When one thinks of Scandinavian fashion, the mind doesn’t usually jump to bold colors and eccentric prints. Yet Danish designer Henrik Vibskov has spent the last two decades rewriting that narrative. His work moves fluidly between fashion, music, performance, and installation, creating a world built on rhythm, color, and play. Through garments, objects, and immersive spaces, Vibskov transforms the ordinary into the surreal, crafting a universe where experimentation is the rule.
In this interview with hube, the artist reflects on his ongoing exploration of form and material, his current obsession with How to Cook a Bear, his idea for a “speed dating” dream dinner party, and what it means to sustain curiosity after twenty-five years in the industry.
hube: You’ve been part of the fashion and art world for over a decade now. Looking back, what has changed in the way you approach creativity, and what still inspires you to keep going?
Henrik Vibskov: It’s actually been nearly 25 years since I graduated from Central Saint Martins. What’s changed most is my relationship with form and material. Back then it was all about expression, being wild with shape, form, and structure. But over time, everything shifted toward material, especially from an environmental point of view. What kind of material is it? How can I create less waste? How can I shape something differently? That’s been a big game changer.
What keeps me going is the variety. I’m constantly switching between projects like fashion, ballet, and installations, so I’m never just doing the same red cardigan over and over. That keeps the passion alive.
h: Patterns, structure, and visual logic are central to your DNA, yet you now also create immersive installations. How does your mind navigate between the tangible discipline of garment-making and the expansive freedom of spatial art?
HV: I was at the Royal Academy yesterday for a talk about how runway shows today often come with a set or conceptual layer, it’s not just straight walks anymore. I spend a lot of time creating installations and narratives that expand beyond the clothing itself. It gives the work more depth and longevity. Instead of a static lookbook, which can feel flat, storytelling makes the image last. It gives it value beyond the moment.
h: You studied at Central Saint Martins, a building that acts as a crucible for creativity. How did that time shape the way you think today? Does London still feed your imagination, or has it become more of a chapter you reflect on?
HV: What I took from that time was the constant questioning. Why am I doing this? Being critical of storytelling and concept. I still work like that. I always ask myself, why is it red? Why this shape? Why this texture? That mindset came from having to defend your work during critiques, you needed to explain and justify every decision. I think that way of thinking never left me.

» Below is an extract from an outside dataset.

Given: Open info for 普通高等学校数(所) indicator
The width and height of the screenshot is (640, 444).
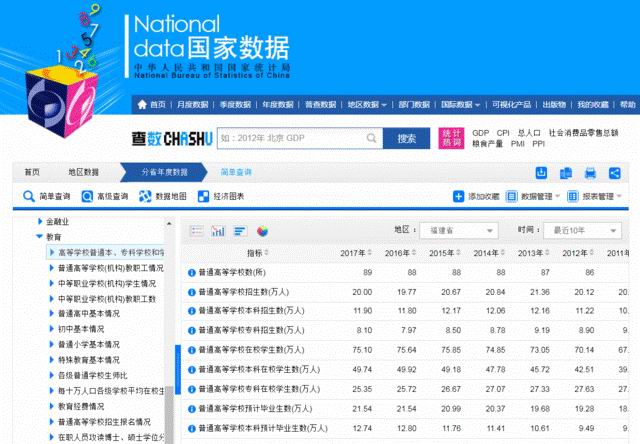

h: When it comes to patterns and prints, where do you primarily draw inspiration from?
HV: My concepts usually come from observing how we live, our habits, routines, and weird rituals. It could be sports, sleep patterns, or protection. My last show, for instance, explored how we protect our values. Does a building hold more value than a human being? I looked at flight cases for instruments, banks, and amulets, objects that safeguard something precious, whether physical or spiritual.
h: Music was a formative part of your early world from Luksus and Hess Is More to Mountain Yorokobu. How does sound influence your life and work today? If you could step into any band tomorrow, who would it be and why?
HV: Music shaped everything I do, emotionally and collaboratively. When you’re in a band, you’re constantly aware of what everyone else is doing. You respond, you adapt, like kneading dough together. That awareness carried into my design process.
h: Is there such a thing as an “average” day in your life in Denmark? If so, what rhythms or rituals structure your creative practice?
HV: I try to keep some rhythm, coffee, bicycle to the studio, the usual. But creatively, I make time for daily rituals: half an hour of drums, half an hour of drawing, half an hour of reading. It’s easy to skip, but those small practices are crucial to maintaining flow.
h: Is there a book that you’re reading at the moment?
HV: A book called How to Cook a Bear by Mikael Niemi. I’m working on a ballet set above the Arctic Circle, about Sámi culture, and this book captures a similar atmosphere. It’s about a series of murders in the north, quite dark, but beautifully written.
h: How does designing costumes and sets for performances differ from fashion?
HV: I don’t think of it as very different, it’s just another way of imagining. Of course there are functional differences: distance, lighting, movement. Dance costumes have to work for the body in motion, and sets exist in relation to space and light. But I approach it the same way, by using my eyes, my ears, and my curiosity.
h: If you had to wear one outfit forever, a personal uniform, what would it be?
HV: A jumpsuit. Probably in navy.
h: Copenhagen Fashion Week has grown a lot in recent years. Beyond the surface, how has the creative energy and cultural conversation around fashion in Denmark truly shifted since your early days?
HV: It’s changed a lot, especially in audience and scale. I was doing shows before Copenhagen Fashion Week even existed. For years I’d show both in Paris and Copenhagen. But lately we get more press and attention here than we did in Paris, which says a lot.
Scandinavian fashion used to be quite safe, lots of black and grey. Now there’s more color, more experimentation, more confidence. It’s also become more international, you walk around and hear people speaking English everywhere.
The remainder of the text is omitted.